VEGF111b的表达载体构建及抗体制备

Construction of VEGF111b expression vector and preparation of VEGF111b antibody

目的克隆VEGF111b基因,构建真核表达载体pc DNA3.1-VEGF111b,并进行测序,制备VEGF111b多克隆抗体。方法丝裂霉素C诱导处理卵巢癌SKOV3细胞24 h,设计VEGF111b酶切引物,以SKOV3细胞的c DNA为模板,通过PCR得到VEGF111b特异性基因产物,克隆入真核表达载体pc DNA3.1中,获得重组真核表达载体pc DNA3.1-VEGF111b,测序验证。用KLH耦联VEGF111b特异性短肽,制备多克隆抗体,Western blot检测其特异性。结果成功扩增了VEGF111b基因,双酶切、测序鉴定证实目的基因成功克隆到真核表达载体pc DNA3.1中,测序结果与预测完全一致,成功制备了VEGF111b多克隆抗体,使用其多克隆抗体,Western blot能够检测到VEGF111b对应分子量的蛋白条带。结论本研究鉴定了pc DNA3.1-VEGF111b真核表达载体,并验证了VEGF111b多克隆抗体的特异性,为进一步研究VEGF111b蛋白的功能奠定了基础。

Objective To clone the VEGF111 b gene, construct eukaryotic expression system pc DNA3.1-VEGF111 b, sequence VEGF111 b gene, and prepare VEGF111 b polyclonal antibody. Methods With VEGF111b-specific primers and RT-PCR, VEGF111 b gene was amplified from ovarian cancer SKOV3 cells treated with mitomycin C for 24 h. PCR product was cloned into eukaryotic expression vector pc DNA3.1to construct pc DNA3.1-VEGF111 b, and was then sequenced. VEGF111b-specific peptide was connected KLH to prepare the polyclonal antibody. Western blot was used to detect its specificity.

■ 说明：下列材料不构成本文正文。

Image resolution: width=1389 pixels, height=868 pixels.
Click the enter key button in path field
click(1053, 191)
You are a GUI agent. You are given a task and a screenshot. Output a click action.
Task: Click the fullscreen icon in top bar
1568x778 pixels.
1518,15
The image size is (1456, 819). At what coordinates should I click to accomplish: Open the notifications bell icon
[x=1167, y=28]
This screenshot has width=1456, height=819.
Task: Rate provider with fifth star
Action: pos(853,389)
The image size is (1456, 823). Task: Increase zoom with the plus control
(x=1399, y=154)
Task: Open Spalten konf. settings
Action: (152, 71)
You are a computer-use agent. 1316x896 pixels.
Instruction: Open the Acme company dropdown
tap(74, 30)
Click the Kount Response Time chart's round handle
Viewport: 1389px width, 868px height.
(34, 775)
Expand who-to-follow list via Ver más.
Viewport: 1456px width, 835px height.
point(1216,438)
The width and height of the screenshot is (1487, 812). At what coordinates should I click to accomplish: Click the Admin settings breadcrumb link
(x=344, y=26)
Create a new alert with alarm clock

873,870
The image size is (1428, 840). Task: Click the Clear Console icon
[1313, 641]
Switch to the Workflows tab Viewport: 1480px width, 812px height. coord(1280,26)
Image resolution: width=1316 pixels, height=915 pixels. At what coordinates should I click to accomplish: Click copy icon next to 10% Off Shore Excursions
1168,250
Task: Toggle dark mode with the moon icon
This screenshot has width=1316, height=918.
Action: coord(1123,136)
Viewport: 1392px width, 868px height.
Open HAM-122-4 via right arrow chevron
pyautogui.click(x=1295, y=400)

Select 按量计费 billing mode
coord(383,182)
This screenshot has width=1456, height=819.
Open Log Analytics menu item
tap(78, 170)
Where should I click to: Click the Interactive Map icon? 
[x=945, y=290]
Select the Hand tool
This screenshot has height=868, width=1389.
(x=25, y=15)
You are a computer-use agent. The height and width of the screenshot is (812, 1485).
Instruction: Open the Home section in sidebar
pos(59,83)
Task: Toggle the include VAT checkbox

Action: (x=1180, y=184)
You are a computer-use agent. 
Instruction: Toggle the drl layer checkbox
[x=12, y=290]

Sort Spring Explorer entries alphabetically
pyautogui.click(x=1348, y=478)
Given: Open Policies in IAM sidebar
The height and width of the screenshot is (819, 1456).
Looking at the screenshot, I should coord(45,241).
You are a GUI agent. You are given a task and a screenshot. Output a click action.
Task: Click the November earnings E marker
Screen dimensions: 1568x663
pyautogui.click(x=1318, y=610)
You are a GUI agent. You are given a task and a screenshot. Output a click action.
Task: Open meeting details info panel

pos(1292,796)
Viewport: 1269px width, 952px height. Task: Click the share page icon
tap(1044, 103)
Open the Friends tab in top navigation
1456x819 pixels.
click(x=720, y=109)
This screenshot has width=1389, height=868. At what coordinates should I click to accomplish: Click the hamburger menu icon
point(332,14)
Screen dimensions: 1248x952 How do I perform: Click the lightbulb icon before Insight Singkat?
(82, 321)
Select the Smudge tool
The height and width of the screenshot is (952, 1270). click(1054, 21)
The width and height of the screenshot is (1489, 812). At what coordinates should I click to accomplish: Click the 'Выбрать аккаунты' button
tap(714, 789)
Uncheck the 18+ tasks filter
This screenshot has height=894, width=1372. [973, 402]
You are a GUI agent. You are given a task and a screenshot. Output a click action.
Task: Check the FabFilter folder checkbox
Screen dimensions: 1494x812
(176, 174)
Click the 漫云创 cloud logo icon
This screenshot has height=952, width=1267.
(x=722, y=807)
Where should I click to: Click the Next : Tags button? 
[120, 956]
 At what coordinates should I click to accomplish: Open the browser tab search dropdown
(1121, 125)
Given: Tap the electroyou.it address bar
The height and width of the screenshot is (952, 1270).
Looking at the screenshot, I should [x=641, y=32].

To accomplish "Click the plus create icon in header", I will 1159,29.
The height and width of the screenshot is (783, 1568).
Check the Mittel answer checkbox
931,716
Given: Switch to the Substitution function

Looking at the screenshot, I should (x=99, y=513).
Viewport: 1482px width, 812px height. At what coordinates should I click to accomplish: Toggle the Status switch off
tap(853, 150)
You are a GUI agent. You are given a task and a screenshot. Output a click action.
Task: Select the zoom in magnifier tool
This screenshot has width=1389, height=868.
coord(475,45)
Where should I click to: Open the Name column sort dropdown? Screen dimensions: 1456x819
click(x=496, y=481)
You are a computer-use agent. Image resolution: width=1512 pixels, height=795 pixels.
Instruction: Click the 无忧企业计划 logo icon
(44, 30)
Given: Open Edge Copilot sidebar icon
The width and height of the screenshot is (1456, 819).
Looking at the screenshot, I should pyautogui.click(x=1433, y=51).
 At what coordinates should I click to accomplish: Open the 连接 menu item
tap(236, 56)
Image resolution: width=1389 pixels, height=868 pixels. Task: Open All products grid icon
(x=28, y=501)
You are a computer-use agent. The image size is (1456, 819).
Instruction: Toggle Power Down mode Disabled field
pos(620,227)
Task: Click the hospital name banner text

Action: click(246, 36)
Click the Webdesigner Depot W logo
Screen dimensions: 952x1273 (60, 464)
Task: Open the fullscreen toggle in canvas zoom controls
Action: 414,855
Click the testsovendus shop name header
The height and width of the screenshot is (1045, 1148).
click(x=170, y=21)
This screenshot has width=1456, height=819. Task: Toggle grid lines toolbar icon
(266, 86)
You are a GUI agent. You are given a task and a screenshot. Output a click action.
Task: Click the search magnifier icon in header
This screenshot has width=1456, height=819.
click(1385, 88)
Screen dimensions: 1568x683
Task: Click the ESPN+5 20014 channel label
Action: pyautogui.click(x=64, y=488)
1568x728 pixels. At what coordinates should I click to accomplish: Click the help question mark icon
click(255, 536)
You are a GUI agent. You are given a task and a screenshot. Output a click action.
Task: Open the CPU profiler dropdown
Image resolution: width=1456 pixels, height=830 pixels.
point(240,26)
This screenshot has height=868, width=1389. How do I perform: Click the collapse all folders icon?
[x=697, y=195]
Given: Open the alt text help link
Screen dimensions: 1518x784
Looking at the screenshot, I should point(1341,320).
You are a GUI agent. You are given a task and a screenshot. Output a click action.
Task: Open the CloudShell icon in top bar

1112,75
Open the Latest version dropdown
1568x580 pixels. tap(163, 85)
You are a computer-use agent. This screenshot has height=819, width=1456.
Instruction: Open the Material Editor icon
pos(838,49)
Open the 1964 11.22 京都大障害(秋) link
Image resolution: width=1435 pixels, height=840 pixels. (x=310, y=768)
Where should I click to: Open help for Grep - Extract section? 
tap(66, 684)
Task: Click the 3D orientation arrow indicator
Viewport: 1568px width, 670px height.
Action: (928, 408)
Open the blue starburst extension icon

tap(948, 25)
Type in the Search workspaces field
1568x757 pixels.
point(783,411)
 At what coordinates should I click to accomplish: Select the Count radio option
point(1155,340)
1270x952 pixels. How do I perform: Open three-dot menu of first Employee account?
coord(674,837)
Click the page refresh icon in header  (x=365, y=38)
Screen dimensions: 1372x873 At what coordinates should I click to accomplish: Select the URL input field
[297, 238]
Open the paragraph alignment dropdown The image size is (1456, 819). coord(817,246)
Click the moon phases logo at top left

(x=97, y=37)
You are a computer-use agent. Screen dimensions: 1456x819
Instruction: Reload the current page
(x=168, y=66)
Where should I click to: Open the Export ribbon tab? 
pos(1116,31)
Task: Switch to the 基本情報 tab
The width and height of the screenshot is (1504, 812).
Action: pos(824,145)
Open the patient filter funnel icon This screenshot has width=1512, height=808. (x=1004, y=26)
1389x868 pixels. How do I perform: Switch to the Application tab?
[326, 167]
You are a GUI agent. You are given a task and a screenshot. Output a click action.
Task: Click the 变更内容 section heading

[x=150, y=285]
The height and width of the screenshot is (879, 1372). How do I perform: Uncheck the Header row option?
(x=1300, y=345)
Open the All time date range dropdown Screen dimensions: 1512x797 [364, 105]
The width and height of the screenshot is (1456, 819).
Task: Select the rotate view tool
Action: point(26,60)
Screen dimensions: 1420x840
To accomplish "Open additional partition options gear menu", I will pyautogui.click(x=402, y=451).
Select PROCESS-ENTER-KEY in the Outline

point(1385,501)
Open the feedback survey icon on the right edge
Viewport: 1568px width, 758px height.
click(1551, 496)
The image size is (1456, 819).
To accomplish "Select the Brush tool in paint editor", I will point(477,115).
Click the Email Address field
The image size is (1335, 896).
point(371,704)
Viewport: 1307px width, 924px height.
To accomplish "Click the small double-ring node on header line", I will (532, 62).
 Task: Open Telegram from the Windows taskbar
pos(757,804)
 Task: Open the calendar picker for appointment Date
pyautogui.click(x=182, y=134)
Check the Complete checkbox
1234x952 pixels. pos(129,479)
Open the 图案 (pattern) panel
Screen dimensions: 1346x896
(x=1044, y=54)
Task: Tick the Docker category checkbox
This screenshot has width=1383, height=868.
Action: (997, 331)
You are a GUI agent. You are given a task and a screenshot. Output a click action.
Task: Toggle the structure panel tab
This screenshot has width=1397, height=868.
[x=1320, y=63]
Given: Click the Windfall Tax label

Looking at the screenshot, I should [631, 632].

Results VEGF111 b gene was successfully amplified by RT-PCR and it was proved to be cloned into pc DNA3.1vector by double digestion with restriction endonuclease and sequencing analysis. We have prepared VEGF111 b polyclonal antibody successfully, and detected protein band of the corresponding molecular weight using the polyclonal antibody by Western blotting. Conclusion This study not only identified eukaryotic expression vector pc DNA3.1-VEGF111 b, but also verified the specificity of VEGF111 b polyclonal antibody, which provides a basis for further research on VEGF111 b function.